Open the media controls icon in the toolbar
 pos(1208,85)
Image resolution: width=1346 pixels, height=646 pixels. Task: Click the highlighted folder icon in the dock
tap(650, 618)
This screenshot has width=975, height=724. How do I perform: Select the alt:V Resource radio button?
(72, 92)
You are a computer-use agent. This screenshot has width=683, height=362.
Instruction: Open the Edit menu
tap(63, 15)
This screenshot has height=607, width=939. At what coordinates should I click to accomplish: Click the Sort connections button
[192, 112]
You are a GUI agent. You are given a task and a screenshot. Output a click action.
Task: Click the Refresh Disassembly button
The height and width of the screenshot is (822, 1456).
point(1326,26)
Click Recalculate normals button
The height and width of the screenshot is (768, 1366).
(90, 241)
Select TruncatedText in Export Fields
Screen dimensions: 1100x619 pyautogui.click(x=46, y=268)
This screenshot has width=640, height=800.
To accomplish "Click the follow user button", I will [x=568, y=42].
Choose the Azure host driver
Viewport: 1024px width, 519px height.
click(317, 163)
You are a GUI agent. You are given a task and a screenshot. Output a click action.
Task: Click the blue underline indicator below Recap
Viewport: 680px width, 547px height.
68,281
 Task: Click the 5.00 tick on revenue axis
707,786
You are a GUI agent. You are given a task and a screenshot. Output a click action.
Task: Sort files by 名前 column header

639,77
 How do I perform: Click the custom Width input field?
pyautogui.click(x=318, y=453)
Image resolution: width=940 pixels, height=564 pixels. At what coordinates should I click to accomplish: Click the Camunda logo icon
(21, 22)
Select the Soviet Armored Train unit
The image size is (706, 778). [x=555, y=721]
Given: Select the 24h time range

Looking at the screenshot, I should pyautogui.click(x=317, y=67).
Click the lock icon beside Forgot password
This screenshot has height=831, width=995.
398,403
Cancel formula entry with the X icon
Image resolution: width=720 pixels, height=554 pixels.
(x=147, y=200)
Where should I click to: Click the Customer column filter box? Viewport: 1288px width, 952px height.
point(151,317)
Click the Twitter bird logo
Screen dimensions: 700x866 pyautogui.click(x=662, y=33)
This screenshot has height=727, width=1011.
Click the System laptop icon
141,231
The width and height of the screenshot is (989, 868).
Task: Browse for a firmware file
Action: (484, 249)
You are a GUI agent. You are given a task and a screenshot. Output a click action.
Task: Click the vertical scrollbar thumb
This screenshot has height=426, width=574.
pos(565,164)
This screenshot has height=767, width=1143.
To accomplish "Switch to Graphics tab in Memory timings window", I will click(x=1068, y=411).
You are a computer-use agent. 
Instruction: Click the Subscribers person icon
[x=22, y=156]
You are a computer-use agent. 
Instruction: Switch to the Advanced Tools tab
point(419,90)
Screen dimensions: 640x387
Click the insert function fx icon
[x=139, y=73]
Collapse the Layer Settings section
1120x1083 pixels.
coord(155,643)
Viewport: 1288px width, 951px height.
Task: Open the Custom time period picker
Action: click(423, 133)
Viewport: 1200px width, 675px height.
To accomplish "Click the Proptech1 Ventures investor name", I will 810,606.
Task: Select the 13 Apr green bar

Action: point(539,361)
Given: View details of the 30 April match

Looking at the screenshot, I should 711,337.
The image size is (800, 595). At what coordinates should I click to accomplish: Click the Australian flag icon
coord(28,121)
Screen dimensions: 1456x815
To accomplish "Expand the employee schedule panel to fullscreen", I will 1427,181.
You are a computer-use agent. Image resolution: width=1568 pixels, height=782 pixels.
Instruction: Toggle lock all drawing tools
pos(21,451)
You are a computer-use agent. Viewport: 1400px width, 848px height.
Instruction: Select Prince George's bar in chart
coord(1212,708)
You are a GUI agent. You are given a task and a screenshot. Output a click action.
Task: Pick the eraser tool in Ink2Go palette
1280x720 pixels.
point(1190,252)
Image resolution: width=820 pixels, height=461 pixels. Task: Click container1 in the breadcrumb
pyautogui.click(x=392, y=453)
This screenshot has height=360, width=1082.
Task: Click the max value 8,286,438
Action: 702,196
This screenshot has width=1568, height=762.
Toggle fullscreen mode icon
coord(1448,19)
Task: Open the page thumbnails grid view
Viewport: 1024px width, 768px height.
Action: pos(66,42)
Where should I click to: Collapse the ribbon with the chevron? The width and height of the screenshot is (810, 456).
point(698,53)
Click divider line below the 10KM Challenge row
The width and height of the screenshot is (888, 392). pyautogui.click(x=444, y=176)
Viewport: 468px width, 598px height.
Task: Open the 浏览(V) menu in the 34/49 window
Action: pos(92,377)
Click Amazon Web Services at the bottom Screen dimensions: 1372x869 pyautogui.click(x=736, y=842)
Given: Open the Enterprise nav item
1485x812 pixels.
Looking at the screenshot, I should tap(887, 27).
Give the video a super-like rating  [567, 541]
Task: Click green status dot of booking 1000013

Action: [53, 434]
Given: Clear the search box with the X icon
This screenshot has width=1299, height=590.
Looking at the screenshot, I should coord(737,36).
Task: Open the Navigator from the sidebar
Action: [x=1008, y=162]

-- What the task requires --
Copy out, word for word, the lines in the records from the line with "Click the lock icon beside Forgot password" to the line with "Screen dimensions: 700x866", including both.

-- Solution to the problem --
Click the lock icon beside Forgot password
This screenshot has height=831, width=995.
398,403
Cancel formula entry with the X icon
Image resolution: width=720 pixels, height=554 pixels.
(x=147, y=200)
Where should I click to: Click the Customer column filter box? Viewport: 1288px width, 952px height.
point(151,317)
Click the Twitter bird logo
Screen dimensions: 700x866 pyautogui.click(x=662, y=33)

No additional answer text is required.